BEGIN RECORDS
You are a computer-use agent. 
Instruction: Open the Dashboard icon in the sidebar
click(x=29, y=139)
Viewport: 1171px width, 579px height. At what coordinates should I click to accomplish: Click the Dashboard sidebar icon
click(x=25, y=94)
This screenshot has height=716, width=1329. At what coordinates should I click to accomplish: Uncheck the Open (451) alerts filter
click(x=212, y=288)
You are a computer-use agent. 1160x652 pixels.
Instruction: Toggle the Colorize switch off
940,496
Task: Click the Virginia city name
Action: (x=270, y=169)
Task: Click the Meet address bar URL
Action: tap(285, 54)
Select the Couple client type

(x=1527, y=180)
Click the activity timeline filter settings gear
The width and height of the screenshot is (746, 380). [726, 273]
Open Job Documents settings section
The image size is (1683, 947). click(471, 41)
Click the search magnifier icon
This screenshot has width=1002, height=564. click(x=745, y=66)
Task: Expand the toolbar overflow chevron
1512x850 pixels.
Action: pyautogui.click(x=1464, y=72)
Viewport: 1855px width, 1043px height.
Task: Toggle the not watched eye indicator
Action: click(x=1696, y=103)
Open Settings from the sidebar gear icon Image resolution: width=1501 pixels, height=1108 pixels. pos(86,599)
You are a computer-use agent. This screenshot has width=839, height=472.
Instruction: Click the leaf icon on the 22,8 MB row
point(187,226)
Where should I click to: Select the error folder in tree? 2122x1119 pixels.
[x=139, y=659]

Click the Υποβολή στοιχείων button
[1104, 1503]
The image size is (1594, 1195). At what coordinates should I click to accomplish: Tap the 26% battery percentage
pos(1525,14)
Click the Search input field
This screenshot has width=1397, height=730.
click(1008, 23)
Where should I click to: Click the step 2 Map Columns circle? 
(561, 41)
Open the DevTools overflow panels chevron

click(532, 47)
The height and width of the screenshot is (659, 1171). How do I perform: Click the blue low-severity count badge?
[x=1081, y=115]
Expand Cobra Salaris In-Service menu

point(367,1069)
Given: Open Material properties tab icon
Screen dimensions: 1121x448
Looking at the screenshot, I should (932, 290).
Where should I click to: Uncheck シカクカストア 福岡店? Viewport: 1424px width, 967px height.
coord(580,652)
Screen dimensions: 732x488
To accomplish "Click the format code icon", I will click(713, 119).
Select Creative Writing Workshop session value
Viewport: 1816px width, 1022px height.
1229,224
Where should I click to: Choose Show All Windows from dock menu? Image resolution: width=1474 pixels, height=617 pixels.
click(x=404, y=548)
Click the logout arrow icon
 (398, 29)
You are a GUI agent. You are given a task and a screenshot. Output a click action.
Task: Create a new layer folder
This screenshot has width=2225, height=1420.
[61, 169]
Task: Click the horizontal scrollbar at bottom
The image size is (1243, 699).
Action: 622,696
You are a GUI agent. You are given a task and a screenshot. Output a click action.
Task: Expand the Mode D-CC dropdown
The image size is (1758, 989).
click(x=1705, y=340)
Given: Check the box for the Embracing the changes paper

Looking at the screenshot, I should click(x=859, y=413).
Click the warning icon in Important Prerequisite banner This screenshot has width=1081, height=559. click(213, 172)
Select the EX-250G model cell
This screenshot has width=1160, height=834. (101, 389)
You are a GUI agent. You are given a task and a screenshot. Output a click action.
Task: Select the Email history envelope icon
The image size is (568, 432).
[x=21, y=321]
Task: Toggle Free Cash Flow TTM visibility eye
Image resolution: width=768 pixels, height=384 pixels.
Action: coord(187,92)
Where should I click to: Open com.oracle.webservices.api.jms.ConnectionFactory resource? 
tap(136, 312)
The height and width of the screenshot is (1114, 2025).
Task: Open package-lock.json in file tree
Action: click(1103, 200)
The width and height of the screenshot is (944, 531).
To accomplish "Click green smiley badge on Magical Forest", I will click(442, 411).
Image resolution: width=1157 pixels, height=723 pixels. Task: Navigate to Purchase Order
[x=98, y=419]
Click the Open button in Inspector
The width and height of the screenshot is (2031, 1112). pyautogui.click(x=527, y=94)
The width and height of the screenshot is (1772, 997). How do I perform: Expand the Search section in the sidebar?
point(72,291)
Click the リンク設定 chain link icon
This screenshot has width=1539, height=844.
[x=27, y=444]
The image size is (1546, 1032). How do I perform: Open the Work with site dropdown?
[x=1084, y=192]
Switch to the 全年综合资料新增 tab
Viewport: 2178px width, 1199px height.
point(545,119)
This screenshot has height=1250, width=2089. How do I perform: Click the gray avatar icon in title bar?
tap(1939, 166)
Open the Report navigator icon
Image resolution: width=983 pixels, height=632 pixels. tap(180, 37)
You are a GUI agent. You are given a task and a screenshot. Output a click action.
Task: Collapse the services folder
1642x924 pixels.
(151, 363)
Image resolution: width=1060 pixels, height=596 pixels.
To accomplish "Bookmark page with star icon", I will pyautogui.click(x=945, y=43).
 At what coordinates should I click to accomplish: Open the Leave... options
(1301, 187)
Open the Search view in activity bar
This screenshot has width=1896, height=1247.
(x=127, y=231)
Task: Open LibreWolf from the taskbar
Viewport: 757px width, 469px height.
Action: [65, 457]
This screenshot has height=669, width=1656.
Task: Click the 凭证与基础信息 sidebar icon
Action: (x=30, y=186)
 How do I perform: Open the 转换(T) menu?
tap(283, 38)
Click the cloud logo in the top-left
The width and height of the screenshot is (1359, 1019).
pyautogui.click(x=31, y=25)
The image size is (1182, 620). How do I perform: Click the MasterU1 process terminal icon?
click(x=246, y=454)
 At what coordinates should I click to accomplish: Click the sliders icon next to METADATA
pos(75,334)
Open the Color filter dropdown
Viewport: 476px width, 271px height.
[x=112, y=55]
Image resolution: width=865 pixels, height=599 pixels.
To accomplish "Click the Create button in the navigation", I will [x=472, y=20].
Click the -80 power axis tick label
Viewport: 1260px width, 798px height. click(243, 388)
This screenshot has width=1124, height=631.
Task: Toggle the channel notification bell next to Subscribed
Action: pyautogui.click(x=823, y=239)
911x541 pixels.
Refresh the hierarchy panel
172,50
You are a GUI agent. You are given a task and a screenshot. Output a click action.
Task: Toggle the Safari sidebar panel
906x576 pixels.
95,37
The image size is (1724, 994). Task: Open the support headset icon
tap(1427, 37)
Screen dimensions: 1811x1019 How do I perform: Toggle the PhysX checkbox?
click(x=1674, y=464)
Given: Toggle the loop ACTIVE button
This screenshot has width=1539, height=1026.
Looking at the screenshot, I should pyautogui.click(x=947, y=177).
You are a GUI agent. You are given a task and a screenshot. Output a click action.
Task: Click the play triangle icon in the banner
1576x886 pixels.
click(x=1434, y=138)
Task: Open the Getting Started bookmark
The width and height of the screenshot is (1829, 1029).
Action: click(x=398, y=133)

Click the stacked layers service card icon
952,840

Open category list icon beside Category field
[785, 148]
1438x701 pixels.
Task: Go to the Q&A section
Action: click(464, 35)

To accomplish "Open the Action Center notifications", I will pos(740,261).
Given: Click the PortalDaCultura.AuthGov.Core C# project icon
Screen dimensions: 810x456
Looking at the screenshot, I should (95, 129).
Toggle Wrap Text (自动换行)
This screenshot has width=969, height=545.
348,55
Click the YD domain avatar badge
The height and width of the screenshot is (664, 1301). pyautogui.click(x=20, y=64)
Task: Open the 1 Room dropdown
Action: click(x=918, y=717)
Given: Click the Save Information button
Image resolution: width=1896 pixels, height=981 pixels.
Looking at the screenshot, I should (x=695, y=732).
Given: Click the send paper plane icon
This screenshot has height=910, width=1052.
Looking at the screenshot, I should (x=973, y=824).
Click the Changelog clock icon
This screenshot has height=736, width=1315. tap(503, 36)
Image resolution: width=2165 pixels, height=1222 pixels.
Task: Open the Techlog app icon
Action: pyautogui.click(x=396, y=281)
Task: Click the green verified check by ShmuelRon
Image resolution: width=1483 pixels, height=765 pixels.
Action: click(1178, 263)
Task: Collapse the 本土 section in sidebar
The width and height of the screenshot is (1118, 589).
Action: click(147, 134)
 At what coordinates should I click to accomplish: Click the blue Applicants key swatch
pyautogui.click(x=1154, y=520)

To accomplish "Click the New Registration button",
END RECORDS
### WHAT IS BEING ASKED
Return nothing but the lines from the top of the records above through the line that has "You are a computer-use agent. 1160x652". Keep each one exact.

### TASK RESPONSE
You are a computer-use agent. 
Instruction: Open the Dashboard icon in the sidebar
click(x=29, y=139)
Viewport: 1171px width, 579px height. At what coordinates should I click to accomplish: Click the Dashboard sidebar icon
click(x=25, y=94)
This screenshot has height=716, width=1329. At what coordinates should I click to accomplish: Uncheck the Open (451) alerts filter
click(x=212, y=288)
You are a computer-use agent. 1160x652 pixels.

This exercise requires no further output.